Geçen haftalarda AKP’nin düşünce kuruluşu SETA’nın Washington DC ofisinin yıllık toplantısı vardı. Türkiye’den AKP’nin etkili yetkili isimleri Washington’a gelmişti.
Amerikalıların en çok merak ettiği konu seçimlerin nasıl geçeceği, AKP’nin tek başına iktidara gelip gelemeyeceğiydi. Amerika’da Türkiye’yi takip eden uzmanlar neredeyse günlük olarak anket sonuçlarını inceliyor.

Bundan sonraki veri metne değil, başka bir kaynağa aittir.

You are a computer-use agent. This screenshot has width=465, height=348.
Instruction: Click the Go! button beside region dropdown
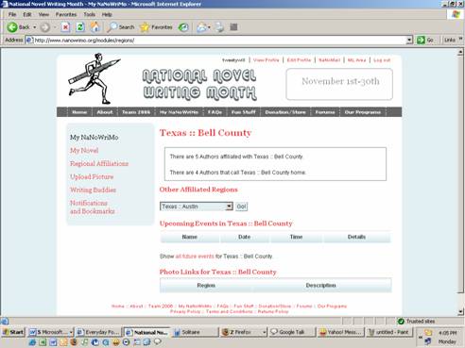pos(242,207)
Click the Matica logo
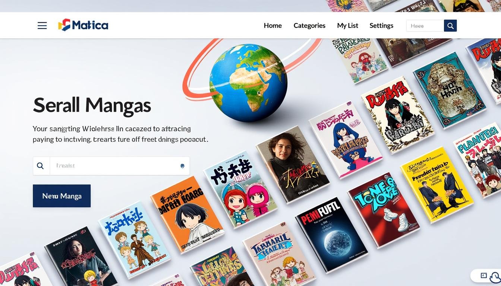 (83, 25)
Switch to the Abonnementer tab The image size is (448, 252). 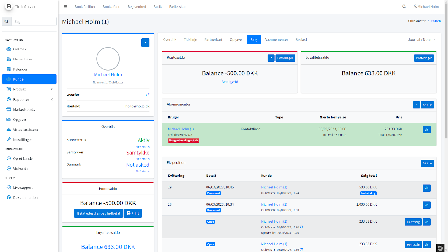point(276,40)
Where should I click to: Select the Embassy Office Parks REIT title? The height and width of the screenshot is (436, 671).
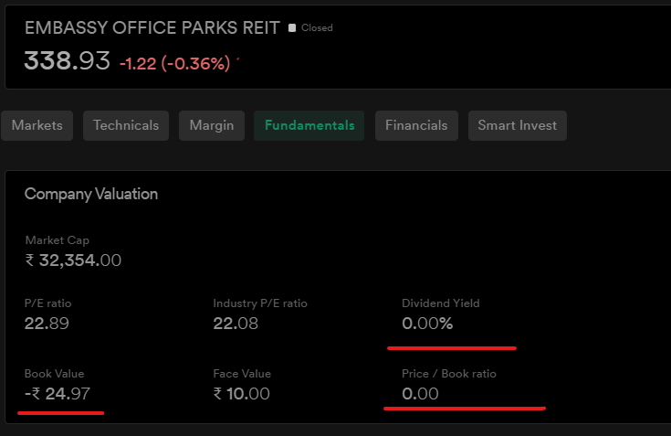tap(152, 27)
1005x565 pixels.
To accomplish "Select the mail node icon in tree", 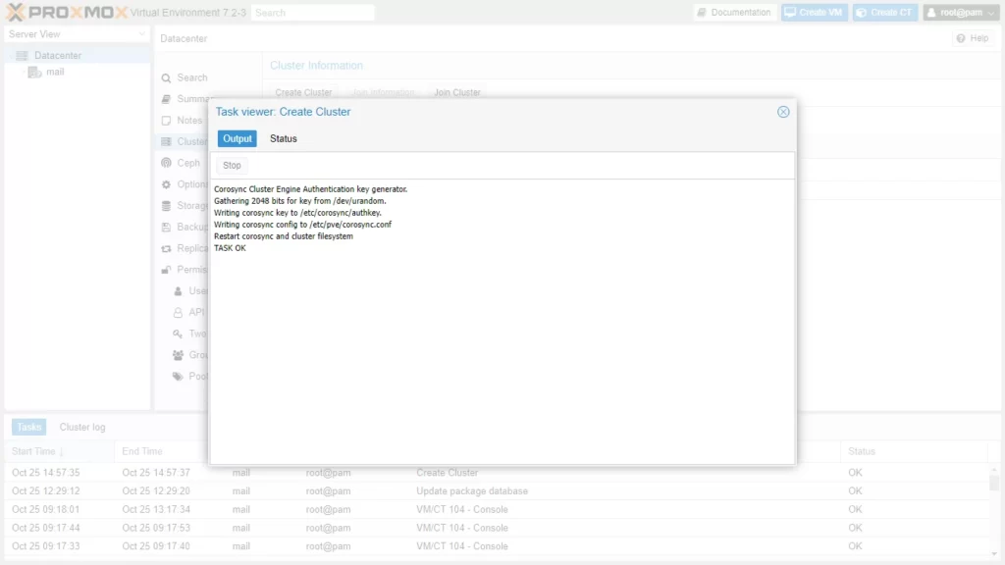I will (x=34, y=72).
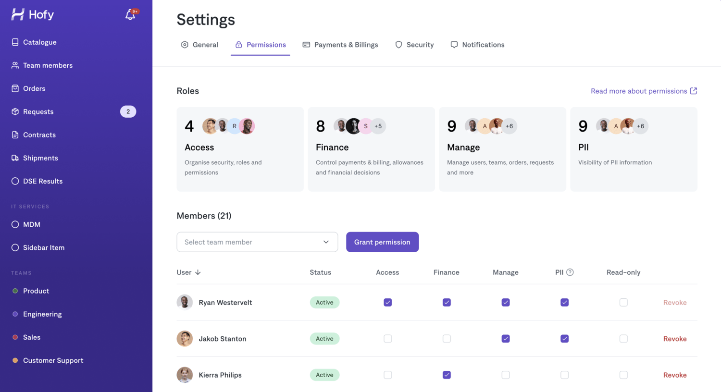
Task: Go to Team members via sidebar icon
Action: point(15,65)
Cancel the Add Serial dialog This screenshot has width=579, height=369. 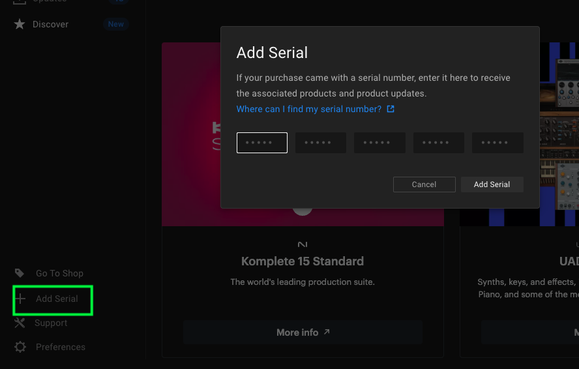424,185
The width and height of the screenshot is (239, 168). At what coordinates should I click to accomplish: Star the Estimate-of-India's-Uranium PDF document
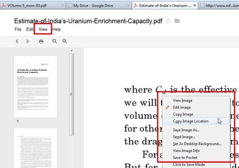click(168, 21)
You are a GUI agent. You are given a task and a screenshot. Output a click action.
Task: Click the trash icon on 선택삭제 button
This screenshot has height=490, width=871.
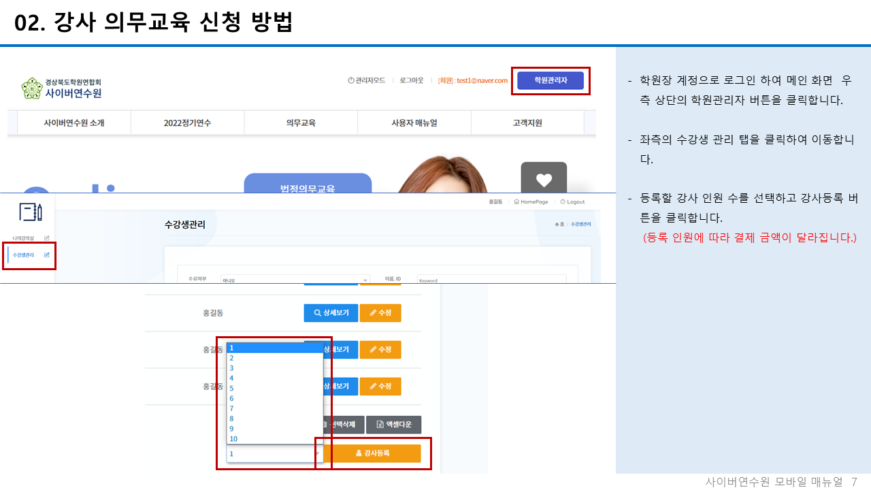pos(326,425)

Bazı Amerikan şirketlerinin de anketler yaptığı, anketler yaptırdığı biliniyor. Bu nedenle Amerikalılar asılında AKP’nin tek başına iktidara gelemeyeceğini görüyor.
Amerikalıların yaptırdığı ciddi bir ankette AKP’nin %39.5 çıktığı HDP’nin de %11.5 çıktığı Washington kulislerinde konuşulan konulardan biri.
Amerikalılar bu gidişatı gördüğü için toplantıdan sonra Ankara’dan Washington’a gelen etkili bir kişiye özel bir toplantı yapıp, AKP’nin oyun stratejisini sordu. Türk yetkili Amerikalıları AKP’nin tek başına iktidar olacağına ikna etmeye çalışıyor. Ancak Amerikalılar anket sonuçlarının AKP’nin tek başına iktidar kuramayacağını gösterdiğini söyleyince Türk yetkili çok ilginç bir ifade kullanıyor. “Biz planlarımızı AKP %44 HDP’de %9.5 alacak şekilde yaptık. Dostlarımıza da planlarını buna göre yapmalarını tavsiye ediyoruz” diyor.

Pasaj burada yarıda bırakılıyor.